I sautéed two slices of eggplant in olive oil, adding a dash of salt and pepper during the process. (Above the eggplant is pictured sliced in lengths, but for my sandwich, I sliced in rounds for a better “fit.”) Once golden brown, I removed the eggplant from the pan and set it aside on a plate. In the same pan, I sautéed two cups of fresh spinach in olive oil along with a few dashes of garlic powder until soft, then set it aside on the plate. In the same pan, I fried an egg in prepared garlic butter and then set it aside, too. I cooked my egg over medium, so the yolk wouldn’t drain from my sandwich. Finally came the bread. I used a thick slice of bakery fresh multi-grain bread (12 grain seeded variety) and sautéed it in the same pan, grilled cheese style, using another dollop of garlic butter.
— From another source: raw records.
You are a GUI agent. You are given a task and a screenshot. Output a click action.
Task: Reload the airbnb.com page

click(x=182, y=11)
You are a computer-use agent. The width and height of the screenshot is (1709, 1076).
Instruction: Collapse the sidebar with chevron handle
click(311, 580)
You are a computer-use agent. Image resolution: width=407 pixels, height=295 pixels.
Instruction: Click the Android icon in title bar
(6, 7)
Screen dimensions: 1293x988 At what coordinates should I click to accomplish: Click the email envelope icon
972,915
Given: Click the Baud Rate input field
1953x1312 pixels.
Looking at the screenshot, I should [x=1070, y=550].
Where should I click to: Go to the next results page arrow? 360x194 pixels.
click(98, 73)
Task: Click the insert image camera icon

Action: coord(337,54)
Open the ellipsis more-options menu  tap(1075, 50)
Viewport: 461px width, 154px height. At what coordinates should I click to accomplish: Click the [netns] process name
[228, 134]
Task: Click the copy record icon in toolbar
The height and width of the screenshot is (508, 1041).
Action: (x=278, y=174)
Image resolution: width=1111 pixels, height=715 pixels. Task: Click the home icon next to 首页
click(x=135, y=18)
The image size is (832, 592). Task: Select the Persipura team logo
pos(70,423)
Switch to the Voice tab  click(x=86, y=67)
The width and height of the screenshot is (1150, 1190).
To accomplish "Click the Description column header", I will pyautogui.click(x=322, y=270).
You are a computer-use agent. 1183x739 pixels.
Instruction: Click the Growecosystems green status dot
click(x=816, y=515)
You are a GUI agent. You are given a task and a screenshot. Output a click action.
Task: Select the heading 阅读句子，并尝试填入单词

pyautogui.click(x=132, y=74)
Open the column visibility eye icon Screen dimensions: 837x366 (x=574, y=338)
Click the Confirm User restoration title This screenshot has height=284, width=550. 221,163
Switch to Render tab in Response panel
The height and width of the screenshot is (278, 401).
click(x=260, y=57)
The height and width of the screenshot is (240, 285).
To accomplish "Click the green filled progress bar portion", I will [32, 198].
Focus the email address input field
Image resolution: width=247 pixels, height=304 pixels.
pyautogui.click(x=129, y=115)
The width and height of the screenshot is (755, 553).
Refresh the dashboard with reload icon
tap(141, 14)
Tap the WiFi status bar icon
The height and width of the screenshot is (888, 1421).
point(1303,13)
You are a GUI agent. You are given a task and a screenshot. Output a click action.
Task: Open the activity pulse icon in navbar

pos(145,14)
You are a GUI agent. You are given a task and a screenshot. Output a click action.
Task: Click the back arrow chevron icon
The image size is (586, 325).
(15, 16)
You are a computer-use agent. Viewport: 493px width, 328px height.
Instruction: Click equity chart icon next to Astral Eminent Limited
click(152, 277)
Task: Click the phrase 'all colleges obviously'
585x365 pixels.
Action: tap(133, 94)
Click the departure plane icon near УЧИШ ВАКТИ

For this recipe, I used prepared garlic butter, but you can create your own by adding garlic salt, garlic powder, salt and fresh basil to softened butter.
My sandwich was layered bread in the order: egg, eggplant, spinach, eggplant and topped with a sprinkle of Parmesan cheese. I deleted a bread top for an open-faced sandwich meal. This egg sandwich was amazingly delicious!!